Märta poured them each another drink. She leaned back afterward and lit a cigarette.

‘Anyway … I was there, too, with a couple of other journalists. We weren't doing anything useful. We all wanted to get closer to the civil war itself and report on it, but we couldn't. Saddam had kicked us all out, and we couldn't legally get in. I was feeling headstrong about being manhandled all the time, and wanted to see something else. It was ironic, because the Americans rather cleverly gave us journalists what we all wanted: access. They embedded us in their military units. As a result, we saw the war up close and intimately, but from a one-sided, one perspective angle. The Pentagon outsmarted us. We'd been completely coopted, but it was so exciting that no one noticed.

‘Eventually I figured this out. I decided to cross the ceasefire line where Arwood was stationed. I wanted to go into Samawah and see what was happening. Interview some people. Take some pictures. See the war from another side. Get that other perspective. I made him think it was his idea, because he was an earnest kid. I honestly didn't think anything was going to happen. While I was there, the Republican Guard came and killed everybody. Arwood came to get me. Which he also didn't have to do. But it wasn't smooth.'

‘What happened?'

‘I don't want to go into it. Not just yet. I just …' Benton trailed off and then sipped his bourbon again. ‘I think … what happened today with Arwood … that was completely my fault. He wouldn't have been banished up here if it hadn't been for me, and he wouldn't have suffered whatever he's going through were it not for me. Also, it was useless. I dropped the film because it was slowing me down. I can't file the story for half a dozen reasons, including legal ones. So the fact is, Arwood walked through the minefield because I put him there.'

‘It can't be that linear,' Märta said.

‘It really is.'

Märta finished her drink and said nothing.

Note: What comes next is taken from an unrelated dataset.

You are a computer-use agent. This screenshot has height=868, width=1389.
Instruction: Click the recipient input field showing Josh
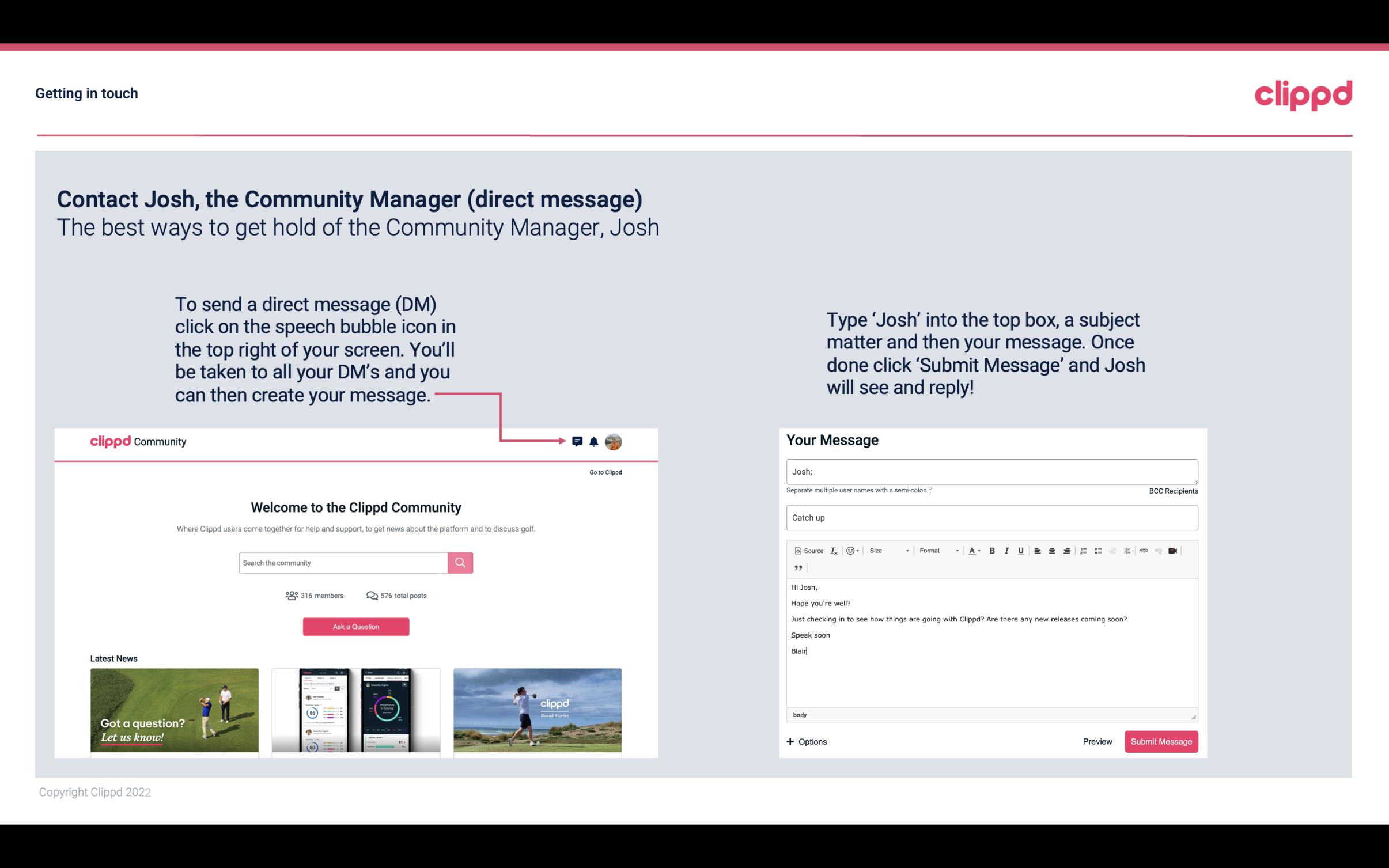point(991,471)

‘I'm starting to think,' he eventually continued, ‘that maybe we leave parts of ourselves behind in certain situations — some essential piece of ourselves that we have to cut off, otherwise there's no way out. The future becomes a kind of journey to discover what you might actually have left behind and what you're supposed to do about it. It's more than trauma. It's like a phantom limb, but with a piece of your soul.'

Märta watched Benton. She studied his face. She'd known dozens of war journalists and photographers. It was stunning how impressed they were with themselves. A few deserved it, but most were parachute journalists who would drop in, take some pictures, and rush out onto
Oprah
so they could tell the world about their bravery and close calls, and how committed they all were to the ideal of a free press to support an informed democracy. She liked to say to them, ‘You realise that when you're gone, I'm still here, right? Me and the rest of the girls?' And they'd laugh, as though she were speaking through strawberry lip balm.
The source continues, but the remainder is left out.